- Try it: Write out again only the lines that run from the start of the entries to the line containing "Revoke the Atualizar", both included.

Data items
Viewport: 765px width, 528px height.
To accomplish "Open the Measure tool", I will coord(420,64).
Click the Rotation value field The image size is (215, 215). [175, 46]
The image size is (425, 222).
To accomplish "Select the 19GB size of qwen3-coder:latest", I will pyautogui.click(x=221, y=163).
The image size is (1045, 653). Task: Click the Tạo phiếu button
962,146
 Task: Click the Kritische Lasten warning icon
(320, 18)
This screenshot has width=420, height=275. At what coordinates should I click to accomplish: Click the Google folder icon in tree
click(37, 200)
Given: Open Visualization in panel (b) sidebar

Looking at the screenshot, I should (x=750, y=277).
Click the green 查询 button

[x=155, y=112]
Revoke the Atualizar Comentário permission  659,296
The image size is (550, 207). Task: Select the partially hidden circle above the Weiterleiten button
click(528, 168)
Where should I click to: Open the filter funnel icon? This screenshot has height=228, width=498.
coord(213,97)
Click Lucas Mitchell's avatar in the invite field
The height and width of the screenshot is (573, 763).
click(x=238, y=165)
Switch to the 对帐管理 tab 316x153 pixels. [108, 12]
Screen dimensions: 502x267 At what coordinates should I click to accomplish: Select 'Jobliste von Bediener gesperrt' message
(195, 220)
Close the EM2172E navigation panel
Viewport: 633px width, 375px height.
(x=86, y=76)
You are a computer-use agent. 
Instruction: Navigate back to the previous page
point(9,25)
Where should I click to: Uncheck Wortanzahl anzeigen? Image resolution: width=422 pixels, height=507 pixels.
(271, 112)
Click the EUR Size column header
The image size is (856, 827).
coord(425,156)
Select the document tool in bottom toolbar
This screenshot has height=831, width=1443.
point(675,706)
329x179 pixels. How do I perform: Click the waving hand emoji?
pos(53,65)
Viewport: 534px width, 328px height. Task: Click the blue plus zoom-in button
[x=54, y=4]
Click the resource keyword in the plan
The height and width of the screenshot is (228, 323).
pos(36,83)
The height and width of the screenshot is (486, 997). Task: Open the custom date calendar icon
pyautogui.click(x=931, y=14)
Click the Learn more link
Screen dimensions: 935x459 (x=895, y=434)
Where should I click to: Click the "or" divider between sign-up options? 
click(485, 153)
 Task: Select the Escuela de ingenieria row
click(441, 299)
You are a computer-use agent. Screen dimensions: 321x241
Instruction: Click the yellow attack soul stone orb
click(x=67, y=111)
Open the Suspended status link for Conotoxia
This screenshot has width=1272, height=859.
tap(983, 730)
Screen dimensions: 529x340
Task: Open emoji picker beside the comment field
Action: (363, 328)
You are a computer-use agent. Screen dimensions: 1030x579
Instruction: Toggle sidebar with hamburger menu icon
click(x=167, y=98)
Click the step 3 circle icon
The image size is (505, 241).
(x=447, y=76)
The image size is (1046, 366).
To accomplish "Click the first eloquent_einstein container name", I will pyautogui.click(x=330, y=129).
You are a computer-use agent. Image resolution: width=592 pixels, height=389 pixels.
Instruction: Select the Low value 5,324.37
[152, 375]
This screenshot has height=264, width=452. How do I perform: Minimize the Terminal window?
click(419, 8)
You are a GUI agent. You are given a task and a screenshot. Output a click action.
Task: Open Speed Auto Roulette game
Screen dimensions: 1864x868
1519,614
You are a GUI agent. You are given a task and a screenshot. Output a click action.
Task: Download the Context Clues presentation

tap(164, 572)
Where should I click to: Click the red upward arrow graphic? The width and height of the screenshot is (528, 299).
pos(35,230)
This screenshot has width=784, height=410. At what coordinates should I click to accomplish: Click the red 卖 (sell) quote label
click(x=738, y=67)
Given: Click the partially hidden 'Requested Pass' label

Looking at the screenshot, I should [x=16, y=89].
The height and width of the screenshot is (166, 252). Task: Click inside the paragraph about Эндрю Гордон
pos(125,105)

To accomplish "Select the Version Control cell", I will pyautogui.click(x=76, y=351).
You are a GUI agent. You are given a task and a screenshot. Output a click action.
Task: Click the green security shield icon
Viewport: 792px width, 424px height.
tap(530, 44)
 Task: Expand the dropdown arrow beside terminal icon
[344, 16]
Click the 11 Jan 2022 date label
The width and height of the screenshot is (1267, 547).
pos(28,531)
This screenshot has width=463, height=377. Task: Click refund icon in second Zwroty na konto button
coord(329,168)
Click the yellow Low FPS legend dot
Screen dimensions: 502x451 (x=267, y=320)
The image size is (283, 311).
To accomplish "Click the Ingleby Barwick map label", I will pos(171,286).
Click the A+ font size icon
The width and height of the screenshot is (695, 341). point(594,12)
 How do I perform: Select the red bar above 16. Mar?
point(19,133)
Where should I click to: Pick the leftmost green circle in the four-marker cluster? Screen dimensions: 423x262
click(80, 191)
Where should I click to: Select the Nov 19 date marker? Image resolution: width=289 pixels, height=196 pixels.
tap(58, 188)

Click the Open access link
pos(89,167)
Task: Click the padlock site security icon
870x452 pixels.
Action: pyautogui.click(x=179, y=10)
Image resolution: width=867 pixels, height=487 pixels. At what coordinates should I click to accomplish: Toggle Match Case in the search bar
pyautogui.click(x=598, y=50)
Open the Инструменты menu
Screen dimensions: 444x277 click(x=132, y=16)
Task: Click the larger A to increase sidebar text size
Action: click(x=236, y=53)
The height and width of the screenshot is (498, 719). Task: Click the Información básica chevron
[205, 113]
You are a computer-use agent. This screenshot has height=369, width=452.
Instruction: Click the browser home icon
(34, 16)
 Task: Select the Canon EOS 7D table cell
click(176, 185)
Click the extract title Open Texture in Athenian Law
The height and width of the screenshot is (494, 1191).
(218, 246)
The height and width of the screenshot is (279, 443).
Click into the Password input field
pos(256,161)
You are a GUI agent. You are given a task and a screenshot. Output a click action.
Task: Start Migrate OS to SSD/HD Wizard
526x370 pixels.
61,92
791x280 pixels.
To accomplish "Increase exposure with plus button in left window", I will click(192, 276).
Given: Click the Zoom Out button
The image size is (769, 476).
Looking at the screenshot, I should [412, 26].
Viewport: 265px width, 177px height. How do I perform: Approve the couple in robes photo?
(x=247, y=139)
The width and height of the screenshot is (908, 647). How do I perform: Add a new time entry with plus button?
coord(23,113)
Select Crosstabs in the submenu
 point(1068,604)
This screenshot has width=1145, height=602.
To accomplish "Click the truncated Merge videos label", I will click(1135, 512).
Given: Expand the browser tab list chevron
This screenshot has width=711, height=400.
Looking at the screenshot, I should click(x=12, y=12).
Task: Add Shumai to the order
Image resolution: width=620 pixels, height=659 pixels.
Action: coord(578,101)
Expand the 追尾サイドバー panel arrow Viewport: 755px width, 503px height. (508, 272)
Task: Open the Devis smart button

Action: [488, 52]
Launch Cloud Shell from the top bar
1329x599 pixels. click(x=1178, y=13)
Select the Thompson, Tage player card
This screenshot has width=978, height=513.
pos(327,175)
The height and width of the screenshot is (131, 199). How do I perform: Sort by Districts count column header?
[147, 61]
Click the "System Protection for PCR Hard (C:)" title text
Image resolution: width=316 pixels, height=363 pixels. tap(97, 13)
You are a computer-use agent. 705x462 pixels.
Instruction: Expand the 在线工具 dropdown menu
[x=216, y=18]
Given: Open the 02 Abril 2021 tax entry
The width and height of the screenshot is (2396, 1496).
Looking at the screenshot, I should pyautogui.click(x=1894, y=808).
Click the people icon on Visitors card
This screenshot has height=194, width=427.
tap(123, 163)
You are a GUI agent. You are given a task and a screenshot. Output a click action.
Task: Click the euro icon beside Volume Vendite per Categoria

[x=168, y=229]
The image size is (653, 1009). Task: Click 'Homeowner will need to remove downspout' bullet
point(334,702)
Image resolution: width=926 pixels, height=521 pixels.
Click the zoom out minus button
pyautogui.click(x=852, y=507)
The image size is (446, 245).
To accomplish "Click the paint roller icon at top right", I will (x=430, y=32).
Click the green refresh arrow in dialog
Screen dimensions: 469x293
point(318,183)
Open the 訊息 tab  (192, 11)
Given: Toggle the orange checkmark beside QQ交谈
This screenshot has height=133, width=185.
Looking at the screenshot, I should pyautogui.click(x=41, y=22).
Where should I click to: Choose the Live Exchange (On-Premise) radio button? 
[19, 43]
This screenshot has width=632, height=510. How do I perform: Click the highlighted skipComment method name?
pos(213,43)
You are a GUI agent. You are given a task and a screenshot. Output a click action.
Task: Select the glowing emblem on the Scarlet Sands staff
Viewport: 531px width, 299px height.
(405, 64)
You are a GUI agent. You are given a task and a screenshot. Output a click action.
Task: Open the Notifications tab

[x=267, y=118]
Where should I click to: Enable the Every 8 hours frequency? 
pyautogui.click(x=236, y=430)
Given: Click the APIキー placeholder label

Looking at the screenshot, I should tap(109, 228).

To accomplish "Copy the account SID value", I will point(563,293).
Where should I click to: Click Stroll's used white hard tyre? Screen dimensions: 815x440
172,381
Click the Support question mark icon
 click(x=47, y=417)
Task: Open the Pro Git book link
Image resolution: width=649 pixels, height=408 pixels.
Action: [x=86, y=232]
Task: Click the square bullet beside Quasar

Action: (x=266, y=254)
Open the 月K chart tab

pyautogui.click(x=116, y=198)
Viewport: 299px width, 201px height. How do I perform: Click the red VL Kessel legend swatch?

- Exercise response:
Viewport: 765px width, 528px height.
To accomplish "Open the Measure tool", I will coord(420,64).
Click the Rotation value field The image size is (215, 215). [175, 46]
The image size is (425, 222).
To accomplish "Select the 19GB size of qwen3-coder:latest", I will pyautogui.click(x=221, y=163).
The image size is (1045, 653). Task: Click the Tạo phiếu button
962,146
 Task: Click the Kritische Lasten warning icon
(320, 18)
This screenshot has width=420, height=275. At what coordinates should I click to accomplish: Click the Google folder icon in tree
click(37, 200)
Given: Open Visualization in panel (b) sidebar

Looking at the screenshot, I should (x=750, y=277).
Click the green 查询 button

[x=155, y=112]
Revoke the Atualizar Comentário permission  659,296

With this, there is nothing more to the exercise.